» Data to examine:
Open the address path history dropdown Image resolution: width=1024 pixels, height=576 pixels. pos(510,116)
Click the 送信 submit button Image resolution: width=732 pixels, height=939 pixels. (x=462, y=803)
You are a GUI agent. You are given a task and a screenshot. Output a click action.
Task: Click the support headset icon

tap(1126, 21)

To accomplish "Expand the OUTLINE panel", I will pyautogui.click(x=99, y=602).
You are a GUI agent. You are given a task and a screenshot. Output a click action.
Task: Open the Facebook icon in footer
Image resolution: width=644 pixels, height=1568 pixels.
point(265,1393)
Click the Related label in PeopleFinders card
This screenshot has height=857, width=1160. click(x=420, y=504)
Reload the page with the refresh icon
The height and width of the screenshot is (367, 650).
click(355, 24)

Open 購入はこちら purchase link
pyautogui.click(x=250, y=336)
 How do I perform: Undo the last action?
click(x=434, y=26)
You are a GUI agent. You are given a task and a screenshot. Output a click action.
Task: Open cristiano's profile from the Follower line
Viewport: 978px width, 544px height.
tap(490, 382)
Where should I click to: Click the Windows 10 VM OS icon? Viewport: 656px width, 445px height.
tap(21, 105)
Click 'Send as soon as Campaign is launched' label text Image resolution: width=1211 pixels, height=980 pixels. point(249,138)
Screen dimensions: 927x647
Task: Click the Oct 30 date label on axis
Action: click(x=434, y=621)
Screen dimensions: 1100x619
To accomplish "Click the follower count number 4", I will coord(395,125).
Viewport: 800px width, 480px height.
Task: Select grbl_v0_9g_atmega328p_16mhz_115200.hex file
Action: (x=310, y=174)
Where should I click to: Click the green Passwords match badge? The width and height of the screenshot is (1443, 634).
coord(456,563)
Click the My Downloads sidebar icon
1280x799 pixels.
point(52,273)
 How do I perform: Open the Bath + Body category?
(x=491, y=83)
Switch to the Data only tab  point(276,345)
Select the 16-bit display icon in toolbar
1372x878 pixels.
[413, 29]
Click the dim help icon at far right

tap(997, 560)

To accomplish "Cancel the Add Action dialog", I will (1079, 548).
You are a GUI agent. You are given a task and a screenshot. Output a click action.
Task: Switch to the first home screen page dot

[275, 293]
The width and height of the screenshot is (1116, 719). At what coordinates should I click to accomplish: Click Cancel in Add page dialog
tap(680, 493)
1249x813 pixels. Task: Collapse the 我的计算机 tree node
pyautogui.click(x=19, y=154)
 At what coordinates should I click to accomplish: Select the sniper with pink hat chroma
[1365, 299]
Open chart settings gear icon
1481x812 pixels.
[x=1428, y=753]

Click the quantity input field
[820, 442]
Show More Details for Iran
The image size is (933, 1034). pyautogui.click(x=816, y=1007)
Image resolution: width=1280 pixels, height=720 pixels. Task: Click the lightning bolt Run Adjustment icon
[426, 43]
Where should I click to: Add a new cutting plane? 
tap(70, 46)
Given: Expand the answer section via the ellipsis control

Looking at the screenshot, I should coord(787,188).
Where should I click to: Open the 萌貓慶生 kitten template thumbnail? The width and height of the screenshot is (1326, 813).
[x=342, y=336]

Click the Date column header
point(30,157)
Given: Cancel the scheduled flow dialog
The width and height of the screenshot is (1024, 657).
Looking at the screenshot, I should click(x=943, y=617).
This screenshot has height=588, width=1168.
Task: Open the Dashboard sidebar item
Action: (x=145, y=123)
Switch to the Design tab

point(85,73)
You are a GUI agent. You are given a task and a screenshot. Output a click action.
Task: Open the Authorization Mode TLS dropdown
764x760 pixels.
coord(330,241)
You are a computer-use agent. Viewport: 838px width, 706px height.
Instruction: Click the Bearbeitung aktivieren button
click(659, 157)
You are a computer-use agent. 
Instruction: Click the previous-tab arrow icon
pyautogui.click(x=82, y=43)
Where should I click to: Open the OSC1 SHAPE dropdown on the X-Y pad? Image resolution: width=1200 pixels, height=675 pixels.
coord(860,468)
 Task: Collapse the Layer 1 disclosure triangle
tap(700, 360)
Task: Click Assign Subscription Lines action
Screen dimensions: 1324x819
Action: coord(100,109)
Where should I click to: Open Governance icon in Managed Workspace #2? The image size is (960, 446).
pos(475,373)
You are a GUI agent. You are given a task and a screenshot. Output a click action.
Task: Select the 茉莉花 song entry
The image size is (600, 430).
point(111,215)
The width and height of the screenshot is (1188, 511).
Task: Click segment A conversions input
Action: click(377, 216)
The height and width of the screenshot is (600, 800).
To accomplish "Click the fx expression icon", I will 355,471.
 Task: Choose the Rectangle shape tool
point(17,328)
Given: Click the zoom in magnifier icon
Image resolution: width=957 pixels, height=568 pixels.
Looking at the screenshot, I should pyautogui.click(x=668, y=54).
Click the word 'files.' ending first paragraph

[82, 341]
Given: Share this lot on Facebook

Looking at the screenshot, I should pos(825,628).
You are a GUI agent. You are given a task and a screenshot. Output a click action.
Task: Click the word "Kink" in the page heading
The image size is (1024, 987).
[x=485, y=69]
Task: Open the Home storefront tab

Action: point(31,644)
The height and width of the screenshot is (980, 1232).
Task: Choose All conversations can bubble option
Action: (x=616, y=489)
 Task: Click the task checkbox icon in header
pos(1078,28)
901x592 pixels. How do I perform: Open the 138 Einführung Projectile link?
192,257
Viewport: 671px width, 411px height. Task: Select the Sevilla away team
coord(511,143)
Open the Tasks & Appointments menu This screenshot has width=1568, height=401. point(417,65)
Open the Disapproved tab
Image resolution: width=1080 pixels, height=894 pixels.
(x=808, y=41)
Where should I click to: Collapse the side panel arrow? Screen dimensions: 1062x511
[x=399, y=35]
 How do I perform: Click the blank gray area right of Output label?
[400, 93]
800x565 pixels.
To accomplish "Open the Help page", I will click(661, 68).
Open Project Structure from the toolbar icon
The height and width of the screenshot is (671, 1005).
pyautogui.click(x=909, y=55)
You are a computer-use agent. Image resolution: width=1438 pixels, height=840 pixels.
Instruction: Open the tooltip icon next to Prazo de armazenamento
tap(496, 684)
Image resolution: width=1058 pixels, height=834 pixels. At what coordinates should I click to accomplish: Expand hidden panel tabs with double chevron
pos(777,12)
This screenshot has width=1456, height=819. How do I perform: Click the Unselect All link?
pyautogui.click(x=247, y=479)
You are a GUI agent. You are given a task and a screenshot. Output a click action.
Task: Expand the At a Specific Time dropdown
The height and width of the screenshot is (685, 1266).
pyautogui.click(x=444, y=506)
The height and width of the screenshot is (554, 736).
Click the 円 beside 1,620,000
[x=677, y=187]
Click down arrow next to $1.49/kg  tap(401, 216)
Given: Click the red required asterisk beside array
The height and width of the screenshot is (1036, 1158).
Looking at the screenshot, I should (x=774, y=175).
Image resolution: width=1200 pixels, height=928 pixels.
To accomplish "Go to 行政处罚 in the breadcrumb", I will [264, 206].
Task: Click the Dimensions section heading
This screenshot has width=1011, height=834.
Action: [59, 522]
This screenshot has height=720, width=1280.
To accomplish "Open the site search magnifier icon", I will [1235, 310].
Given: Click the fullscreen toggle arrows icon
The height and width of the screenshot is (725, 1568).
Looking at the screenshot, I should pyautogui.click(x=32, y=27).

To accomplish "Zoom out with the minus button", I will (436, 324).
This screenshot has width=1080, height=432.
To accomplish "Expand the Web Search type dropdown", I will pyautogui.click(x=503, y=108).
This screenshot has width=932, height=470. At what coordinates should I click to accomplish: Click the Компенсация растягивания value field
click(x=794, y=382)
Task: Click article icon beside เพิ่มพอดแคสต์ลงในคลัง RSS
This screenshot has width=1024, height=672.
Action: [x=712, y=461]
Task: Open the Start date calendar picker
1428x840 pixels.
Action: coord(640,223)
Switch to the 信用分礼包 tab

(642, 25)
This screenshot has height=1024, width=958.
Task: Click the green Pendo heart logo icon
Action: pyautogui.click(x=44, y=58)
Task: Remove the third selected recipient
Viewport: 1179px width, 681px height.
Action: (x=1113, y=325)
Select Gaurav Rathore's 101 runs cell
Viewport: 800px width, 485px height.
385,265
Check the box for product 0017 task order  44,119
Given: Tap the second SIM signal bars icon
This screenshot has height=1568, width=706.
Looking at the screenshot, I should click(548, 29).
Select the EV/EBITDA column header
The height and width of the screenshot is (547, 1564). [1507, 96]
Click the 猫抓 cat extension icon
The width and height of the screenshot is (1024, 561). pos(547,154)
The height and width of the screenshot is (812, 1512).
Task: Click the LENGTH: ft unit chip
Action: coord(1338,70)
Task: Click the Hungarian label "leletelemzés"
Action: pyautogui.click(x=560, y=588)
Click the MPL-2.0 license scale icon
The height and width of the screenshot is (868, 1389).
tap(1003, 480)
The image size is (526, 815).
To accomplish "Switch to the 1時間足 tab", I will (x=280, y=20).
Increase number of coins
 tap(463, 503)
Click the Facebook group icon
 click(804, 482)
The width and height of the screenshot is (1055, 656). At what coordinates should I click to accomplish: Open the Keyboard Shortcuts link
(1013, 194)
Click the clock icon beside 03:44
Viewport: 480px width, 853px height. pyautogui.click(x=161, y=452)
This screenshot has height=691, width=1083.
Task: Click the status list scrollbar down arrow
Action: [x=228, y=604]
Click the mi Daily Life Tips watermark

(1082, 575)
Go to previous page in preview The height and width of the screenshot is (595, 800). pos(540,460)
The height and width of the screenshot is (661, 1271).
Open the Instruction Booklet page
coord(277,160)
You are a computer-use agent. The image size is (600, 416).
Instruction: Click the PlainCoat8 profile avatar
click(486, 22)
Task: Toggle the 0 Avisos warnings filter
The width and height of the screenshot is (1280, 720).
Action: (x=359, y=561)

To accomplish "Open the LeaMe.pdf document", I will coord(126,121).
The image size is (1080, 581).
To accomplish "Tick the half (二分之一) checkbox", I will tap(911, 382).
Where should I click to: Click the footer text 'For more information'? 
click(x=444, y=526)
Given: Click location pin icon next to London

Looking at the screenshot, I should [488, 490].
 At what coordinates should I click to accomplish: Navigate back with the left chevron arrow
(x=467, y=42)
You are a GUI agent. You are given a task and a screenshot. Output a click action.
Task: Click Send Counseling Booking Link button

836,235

» Task directions:
In the listing above, locate the line with "Select Gaurav Rathore's 101 runs cell" and the line with "The height and width of the screenshot is (661, 1271).", then extract exactly those lines and every line between them, and nothing more.

» The completed task:
Select Gaurav Rathore's 101 runs cell
Viewport: 800px width, 485px height.
385,265
Check the box for product 0017 task order  44,119
Given: Tap the second SIM signal bars icon
This screenshot has height=1568, width=706.
Looking at the screenshot, I should click(548, 29).
Select the EV/EBITDA column header
The height and width of the screenshot is (547, 1564). [1507, 96]
Click the 猫抓 cat extension icon
The width and height of the screenshot is (1024, 561). pos(547,154)
The height and width of the screenshot is (812, 1512).
Task: Click the LENGTH: ft unit chip
Action: coord(1338,70)
Task: Click the Hungarian label "leletelemzés"
Action: pyautogui.click(x=560, y=588)
Click the MPL-2.0 license scale icon
The height and width of the screenshot is (868, 1389).
tap(1003, 480)
The image size is (526, 815).
To accomplish "Switch to the 1時間足 tab", I will (x=280, y=20).
Increase number of coins
 tap(463, 503)
Click the Facebook group icon
 click(804, 482)
The width and height of the screenshot is (1055, 656). At what coordinates should I click to accomplish: Open the Keyboard Shortcuts link
(1013, 194)
Click the clock icon beside 03:44
Viewport: 480px width, 853px height. pyautogui.click(x=161, y=452)
This screenshot has height=691, width=1083.
Task: Click the status list scrollbar down arrow
Action: [x=228, y=604]
Click the mi Daily Life Tips watermark

(1082, 575)
Go to previous page in preview The height and width of the screenshot is (595, 800). pos(540,460)
The height and width of the screenshot is (661, 1271).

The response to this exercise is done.